*TASK OBJECTIVE*: Look below for the line containing "PayPal (109, 2505)". Output it and each remaining line of the entries exactly, and nothing else.

*EXERCISE MATERIAL*:

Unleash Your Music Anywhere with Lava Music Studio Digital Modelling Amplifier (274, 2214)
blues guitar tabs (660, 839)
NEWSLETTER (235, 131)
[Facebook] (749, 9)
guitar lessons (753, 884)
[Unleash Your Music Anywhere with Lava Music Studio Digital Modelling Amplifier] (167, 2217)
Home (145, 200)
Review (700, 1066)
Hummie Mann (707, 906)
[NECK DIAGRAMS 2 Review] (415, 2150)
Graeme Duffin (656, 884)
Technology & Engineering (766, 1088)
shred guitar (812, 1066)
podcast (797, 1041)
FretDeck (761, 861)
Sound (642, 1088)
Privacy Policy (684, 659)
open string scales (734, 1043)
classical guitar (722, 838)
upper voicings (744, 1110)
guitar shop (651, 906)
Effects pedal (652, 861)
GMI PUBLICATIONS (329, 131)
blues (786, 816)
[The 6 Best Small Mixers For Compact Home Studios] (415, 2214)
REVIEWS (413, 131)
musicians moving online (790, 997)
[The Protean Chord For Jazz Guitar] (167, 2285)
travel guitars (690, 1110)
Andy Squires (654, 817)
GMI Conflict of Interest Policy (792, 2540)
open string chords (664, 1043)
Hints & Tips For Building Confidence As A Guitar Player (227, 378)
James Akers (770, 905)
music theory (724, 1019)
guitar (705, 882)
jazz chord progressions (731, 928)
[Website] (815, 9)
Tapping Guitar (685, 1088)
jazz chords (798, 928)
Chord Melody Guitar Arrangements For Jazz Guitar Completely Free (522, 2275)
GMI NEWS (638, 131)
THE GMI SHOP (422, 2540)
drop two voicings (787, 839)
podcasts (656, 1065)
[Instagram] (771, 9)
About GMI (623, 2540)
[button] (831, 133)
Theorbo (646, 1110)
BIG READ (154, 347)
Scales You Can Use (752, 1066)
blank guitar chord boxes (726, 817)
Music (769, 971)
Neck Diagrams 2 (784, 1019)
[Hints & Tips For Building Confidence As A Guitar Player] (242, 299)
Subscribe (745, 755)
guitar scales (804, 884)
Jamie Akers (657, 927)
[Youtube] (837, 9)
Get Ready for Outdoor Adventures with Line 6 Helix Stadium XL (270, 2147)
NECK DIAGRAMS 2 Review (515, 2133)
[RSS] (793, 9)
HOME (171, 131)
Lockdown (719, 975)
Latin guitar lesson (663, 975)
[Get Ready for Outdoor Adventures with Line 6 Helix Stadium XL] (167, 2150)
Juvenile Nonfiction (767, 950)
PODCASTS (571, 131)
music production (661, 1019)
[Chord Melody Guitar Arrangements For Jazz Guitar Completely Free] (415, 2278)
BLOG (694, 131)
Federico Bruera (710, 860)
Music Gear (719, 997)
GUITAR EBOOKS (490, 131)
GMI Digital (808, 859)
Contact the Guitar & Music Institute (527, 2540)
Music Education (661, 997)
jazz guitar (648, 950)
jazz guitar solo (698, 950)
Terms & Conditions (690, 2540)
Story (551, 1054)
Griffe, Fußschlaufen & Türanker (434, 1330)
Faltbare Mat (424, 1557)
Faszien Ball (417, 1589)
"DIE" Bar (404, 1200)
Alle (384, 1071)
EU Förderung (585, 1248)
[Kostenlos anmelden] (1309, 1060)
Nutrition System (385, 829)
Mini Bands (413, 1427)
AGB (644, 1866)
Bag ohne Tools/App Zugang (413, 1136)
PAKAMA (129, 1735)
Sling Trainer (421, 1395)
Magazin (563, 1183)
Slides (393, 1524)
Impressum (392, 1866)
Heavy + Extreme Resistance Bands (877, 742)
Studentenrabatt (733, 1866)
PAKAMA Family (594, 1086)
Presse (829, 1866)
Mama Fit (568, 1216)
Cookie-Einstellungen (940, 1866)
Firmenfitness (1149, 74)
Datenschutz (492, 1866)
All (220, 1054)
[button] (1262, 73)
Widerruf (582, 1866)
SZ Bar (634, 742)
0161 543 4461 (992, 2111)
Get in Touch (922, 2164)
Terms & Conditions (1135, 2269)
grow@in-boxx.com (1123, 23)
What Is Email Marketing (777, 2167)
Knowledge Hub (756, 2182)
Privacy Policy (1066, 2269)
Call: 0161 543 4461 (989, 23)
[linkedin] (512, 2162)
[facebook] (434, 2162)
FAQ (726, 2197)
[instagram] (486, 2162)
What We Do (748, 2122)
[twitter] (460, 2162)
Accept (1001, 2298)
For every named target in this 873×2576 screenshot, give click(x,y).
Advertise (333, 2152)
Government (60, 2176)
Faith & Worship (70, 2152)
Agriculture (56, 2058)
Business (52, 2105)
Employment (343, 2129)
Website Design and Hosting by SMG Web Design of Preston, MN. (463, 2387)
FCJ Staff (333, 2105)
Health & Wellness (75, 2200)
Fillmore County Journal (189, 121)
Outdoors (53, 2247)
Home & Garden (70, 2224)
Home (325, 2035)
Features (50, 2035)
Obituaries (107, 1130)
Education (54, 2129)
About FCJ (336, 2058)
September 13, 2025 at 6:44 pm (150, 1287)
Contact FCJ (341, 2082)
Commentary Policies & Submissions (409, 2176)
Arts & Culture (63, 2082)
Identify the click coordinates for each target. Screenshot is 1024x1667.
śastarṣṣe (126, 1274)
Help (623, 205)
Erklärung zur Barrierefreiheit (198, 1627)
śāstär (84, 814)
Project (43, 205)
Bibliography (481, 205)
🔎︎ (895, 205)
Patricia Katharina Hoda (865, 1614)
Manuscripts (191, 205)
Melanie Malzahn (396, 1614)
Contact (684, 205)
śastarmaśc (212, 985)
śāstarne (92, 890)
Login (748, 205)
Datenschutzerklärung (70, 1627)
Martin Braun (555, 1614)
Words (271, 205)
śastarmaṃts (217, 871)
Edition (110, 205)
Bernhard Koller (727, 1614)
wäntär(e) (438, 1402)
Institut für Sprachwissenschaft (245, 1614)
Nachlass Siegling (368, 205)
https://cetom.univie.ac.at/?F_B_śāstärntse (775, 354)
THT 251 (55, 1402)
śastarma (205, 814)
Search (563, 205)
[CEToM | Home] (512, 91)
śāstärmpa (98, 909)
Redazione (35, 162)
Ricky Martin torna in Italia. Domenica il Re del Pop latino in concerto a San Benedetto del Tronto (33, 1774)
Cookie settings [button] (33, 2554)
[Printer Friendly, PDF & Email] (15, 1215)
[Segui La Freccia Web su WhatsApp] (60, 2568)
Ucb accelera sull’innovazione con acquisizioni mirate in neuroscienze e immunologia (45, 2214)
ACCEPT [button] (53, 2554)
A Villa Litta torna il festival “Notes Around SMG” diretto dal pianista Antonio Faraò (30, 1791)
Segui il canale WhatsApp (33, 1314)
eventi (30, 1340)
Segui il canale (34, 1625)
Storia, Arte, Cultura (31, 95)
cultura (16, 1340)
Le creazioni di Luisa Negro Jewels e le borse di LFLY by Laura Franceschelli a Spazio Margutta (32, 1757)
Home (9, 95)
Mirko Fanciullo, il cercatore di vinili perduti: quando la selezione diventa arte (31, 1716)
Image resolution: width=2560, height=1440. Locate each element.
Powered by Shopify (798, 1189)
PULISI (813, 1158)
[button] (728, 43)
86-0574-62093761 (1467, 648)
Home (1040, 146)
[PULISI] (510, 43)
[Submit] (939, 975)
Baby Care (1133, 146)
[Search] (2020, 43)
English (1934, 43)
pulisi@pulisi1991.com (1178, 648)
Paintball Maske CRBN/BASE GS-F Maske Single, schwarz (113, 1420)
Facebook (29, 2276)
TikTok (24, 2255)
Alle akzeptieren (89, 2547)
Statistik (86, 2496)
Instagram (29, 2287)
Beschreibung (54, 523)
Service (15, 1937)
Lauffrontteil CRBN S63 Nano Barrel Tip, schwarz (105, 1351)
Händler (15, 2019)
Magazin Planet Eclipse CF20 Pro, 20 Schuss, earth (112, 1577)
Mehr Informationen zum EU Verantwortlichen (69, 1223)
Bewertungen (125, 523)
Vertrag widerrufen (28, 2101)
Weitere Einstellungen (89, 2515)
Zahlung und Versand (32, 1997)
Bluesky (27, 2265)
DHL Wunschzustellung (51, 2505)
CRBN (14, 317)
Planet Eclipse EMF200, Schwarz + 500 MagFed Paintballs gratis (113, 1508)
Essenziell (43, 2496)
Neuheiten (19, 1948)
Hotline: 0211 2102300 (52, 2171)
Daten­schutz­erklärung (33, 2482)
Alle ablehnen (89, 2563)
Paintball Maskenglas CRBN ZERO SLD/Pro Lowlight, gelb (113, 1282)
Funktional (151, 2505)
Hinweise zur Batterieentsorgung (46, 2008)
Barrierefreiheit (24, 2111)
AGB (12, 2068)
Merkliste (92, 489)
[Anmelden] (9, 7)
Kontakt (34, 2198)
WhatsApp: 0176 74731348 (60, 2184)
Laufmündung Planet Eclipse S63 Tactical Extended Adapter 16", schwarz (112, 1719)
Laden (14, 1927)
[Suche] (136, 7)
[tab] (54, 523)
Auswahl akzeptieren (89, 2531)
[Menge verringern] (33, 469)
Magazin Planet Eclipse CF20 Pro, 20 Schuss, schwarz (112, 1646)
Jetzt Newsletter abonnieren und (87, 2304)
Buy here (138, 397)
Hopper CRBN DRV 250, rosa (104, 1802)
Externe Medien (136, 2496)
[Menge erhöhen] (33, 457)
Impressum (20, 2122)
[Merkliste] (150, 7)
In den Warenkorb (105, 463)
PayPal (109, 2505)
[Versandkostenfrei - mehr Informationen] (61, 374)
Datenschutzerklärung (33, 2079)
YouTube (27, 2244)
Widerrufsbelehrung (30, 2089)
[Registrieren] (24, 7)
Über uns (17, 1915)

*ANSWER BOX*:
PayPal (109, 2505)
[Versandkostenfrei - mehr Informationen] (61, 374)
Datenschutzerklärung (33, 2079)
YouTube (27, 2244)
Widerrufsbelehrung (30, 2089)
[Registrieren] (24, 7)
Über uns (17, 1915)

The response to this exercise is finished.